…yo a ti no te curpooo, ni te curparíaaa…
Y le da varazos a las piedras, sin saberlo…
Huele a pan calentito y a pino quemado. Una brisa tarda conmueve levemente la calleja. Canta la súbita campanada gorda que corona las tres, con su adornillo de la campana chica. Luego un repique, nuncio de fiesta, ahoga en su torrente el rumor de la corneta y los cascabeles del coche de la estación, que parte, pueblo arriba, el silencio, que se había dormido. Y el aire trae sobre los tejados un mar ilusorio en su olorosa, movida y refulgente cristalidad, un mar sin nadie también, aburrido de sus olas iguales en su solitario esplendor.
El chiquillo torna a su parada, a su despertar y a su grito:
– ¡Albéeerchigooo!…
Platero no quiere andar. Mira y mira al niño y husmea y topa a su burro. Y ambos rucios se entienden en no sé qué movimiento gemelo de cabezas, que recuerda, un punto, el de los osos blancos.

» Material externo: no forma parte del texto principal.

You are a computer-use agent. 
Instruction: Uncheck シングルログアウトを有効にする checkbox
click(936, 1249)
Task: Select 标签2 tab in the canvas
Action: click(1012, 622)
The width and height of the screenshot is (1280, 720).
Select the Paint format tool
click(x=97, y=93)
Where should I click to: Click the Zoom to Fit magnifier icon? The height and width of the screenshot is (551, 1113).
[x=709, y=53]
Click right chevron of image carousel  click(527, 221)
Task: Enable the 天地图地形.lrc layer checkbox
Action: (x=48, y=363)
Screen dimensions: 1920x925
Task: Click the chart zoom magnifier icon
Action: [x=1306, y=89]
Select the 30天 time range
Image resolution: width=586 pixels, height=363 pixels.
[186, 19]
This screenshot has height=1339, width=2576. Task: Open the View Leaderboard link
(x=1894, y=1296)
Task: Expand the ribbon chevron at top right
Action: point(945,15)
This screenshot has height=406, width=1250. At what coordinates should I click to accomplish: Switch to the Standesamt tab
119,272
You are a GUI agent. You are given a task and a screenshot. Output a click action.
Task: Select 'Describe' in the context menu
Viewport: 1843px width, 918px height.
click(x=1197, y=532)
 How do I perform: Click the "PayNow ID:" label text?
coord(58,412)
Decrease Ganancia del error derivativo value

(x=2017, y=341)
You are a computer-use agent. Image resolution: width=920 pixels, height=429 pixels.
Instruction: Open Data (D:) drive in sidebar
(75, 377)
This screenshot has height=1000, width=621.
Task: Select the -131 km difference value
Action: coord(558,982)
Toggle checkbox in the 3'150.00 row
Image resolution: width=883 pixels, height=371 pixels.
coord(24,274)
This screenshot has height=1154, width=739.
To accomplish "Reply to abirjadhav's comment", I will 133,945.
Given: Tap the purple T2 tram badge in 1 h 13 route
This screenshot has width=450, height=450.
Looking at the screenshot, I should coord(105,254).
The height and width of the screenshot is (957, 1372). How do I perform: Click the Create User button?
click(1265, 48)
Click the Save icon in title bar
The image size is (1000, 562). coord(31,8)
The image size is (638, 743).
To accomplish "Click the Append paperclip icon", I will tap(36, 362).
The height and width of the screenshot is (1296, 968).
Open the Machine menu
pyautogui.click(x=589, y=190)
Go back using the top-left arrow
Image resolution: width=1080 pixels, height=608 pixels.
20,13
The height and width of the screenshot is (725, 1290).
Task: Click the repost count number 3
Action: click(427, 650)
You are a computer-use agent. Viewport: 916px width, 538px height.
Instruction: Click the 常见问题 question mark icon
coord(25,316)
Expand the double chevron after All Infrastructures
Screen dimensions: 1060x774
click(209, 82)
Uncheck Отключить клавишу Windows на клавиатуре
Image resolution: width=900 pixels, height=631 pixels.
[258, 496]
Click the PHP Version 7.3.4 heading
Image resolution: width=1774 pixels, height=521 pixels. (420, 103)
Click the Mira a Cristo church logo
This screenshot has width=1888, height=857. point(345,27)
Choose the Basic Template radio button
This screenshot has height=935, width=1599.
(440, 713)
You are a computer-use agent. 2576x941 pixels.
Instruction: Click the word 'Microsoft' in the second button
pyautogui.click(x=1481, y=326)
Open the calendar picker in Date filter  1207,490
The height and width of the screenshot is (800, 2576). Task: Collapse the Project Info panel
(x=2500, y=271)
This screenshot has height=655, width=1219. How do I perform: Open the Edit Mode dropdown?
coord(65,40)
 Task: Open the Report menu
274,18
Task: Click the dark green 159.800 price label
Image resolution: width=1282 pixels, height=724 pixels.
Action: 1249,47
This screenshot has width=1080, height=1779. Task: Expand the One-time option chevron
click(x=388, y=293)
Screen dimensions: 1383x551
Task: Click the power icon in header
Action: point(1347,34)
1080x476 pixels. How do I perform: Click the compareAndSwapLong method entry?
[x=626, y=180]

– Bueno, Platero; yo le digo al niño que me dé su burro, y tú te irás con él y serás un vendedor de albérchigos…, ¡ea!
Capítulo cincuenta y cuatro La coz
Ibamos, cortijo de Montemayor, al herradero de los novillos. El patio empedrado, umbrío bajo el inmenso y ardiente cielo azul de la tardecita, vibraba sonoro del relinchar de los alegres caballos pujantes, del reír fresco de las mujeres, de los afilados ladridos inquietos de los perros. Platero, en un rincón, se impacientaba.